# How to Wire an LED Cab Light into older Analog/DC powered LGB Locomotives



## LGB333$$$$ (Oct 11, 2017)

Hi Folks - I want to install an LED Cab Light into an older analog/dc powered LGB Mogul locomotive. The Massoth LED Spot Light has a built-in resistor and can operated at 5 - 22 volts dc/dcc/ac 2 - 10mA. I could connect the LED to smoke unit terminals on the circuit board but these older circuit boards change the output polarity when the locomotive moves in reverse direction. The LED unit won't work when the polarity changes. How can I install an LED in an older LGB locomotive circuit board so the LED will stay lighted in both operating directions.....can it be done?


----------



## trainmanfw&sw (Nov 4, 2020)

I wouldn't consider using the smoke wiring under any circumstances, they require too much voltage to work. Since LED's come in many voltage ranges and most can be regulated by a resistor, I would go that way and yes LED's are directional and if it doesn't burn, reverse the wiring. Just a thought here, since you will be using the LED for a cab light, I usually want my light to be rather dim, then bright, soft white color is what I use. I buy 12v 3mm LED's on Anazon and they come with a resistor already installed which will rate them at 7-9 volts, one more resistor in line will burn just fine on 5 volts. Buy a package of 20 for about $11.00 and experiment with different voltages, you may burn one out, but they a cheap. 

trainman


----------



## Greg Elmassian (Jan 3, 2008)

use a small full wave bridge if you have changing polarity... easy...

why did you want to use the smoke output?
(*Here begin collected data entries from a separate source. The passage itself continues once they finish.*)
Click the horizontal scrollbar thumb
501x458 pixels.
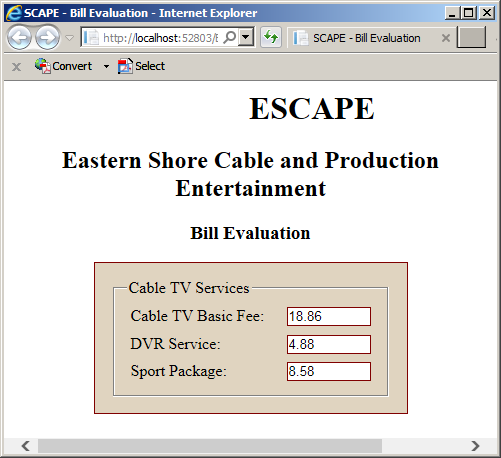210,446
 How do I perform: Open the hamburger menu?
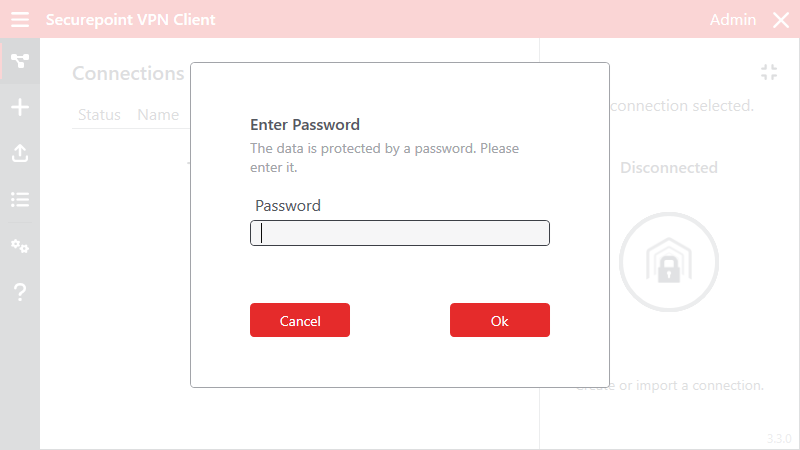pyautogui.click(x=20, y=20)
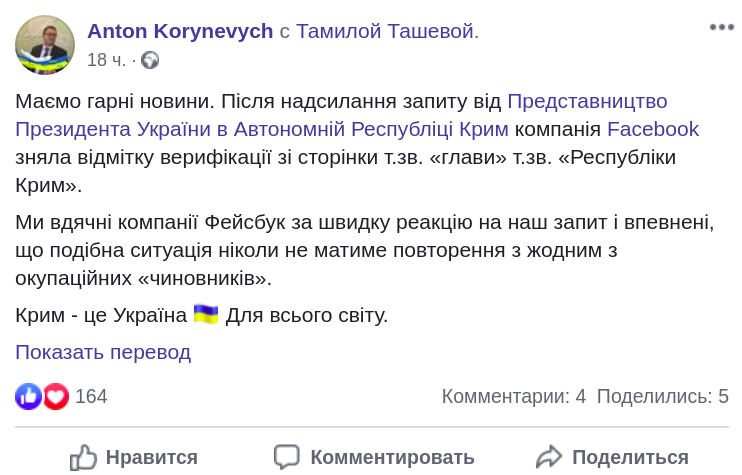View the 164 reactions count list
Image resolution: width=742 pixels, height=475 pixels.
point(91,396)
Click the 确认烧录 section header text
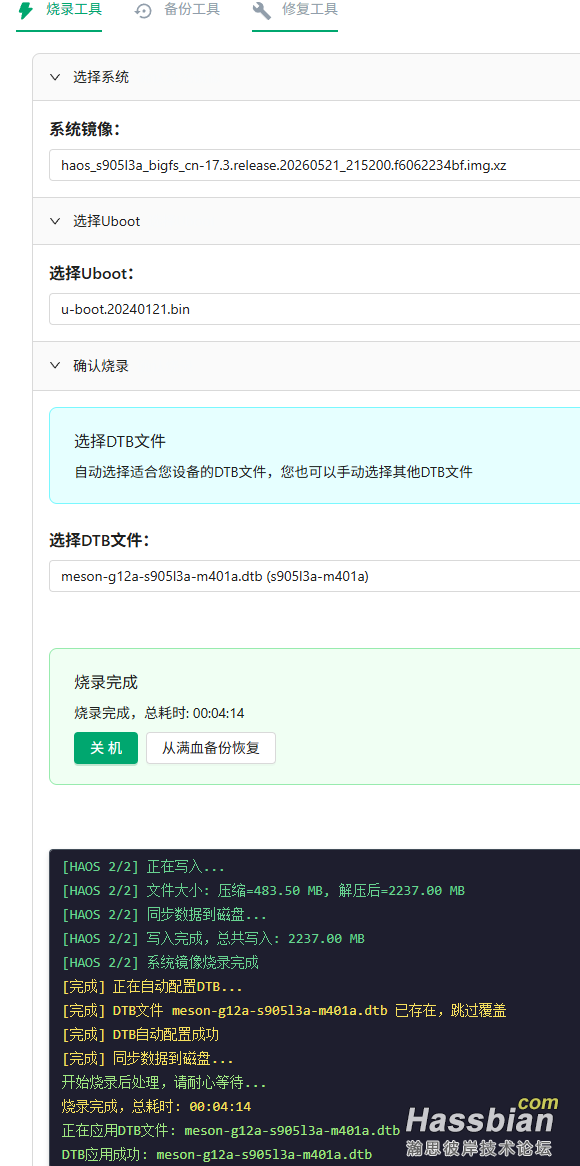The height and width of the screenshot is (1166, 580). click(x=101, y=365)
To use an existing switch?


----------



## krs (Feb 29, 2008)

Greg Elmassian said:


> use a small full wave bridge if you have changing polarity... easy...


or you can also use two LED in parallel wired with opposite polarity, 
sometimes called "anti-parallel"
Image from net - R1 value probably needs to change or use LEDs with an integrate constant current source.


----------



## LGB333$$$$ (Oct 11, 2017)

There are only two voltage output pins on these old LGB 2018D/2028D circuit boards.......the directional headlight and the smoke unit. The circuit board's smoke unit output is about 6.5 volts and should be sufficient for both the smoke unit and the Massoth LED Spot Light which I want to use, not some other LED device














.


----------



## krs (Feb 29, 2008)

To use that Massoth spot light, just use a low current, low voltage integrated full-wave diode bridge as Greg suggested.
Connect the AC terminals of it (~) to the smoke unit pins and the LED to the + and - terminals.
I would test the Massoth unit first to see what the minimum voltage is it requires beause a typical diode bridge will add about a 1.4 volt drop to the smoke unit output pin voltage - if that is an issue you may have to go for a Schottky bridge or as an alternative consider wiring the bridge to track voltage.


----------



## LGB333$$$$ (Oct 11, 2017)

krs said:


> To use that Massoth spot light, just use a low current, low voltage integrated full-wave diode bridge as Greg suggested.
> Connect the AC terminals of it (~) to the smoke unit pins and the LED to the + and - terminals.
> I would test the Massoth unit first to see what the minimum voltage is it requires beause a typical diode bridge will add about a 1.4 volt drop to the smoke unit output pin voltage - if that is an issue you may have to go for a Schottky bridge or as an alternative consider wiring the bridge to track voltage.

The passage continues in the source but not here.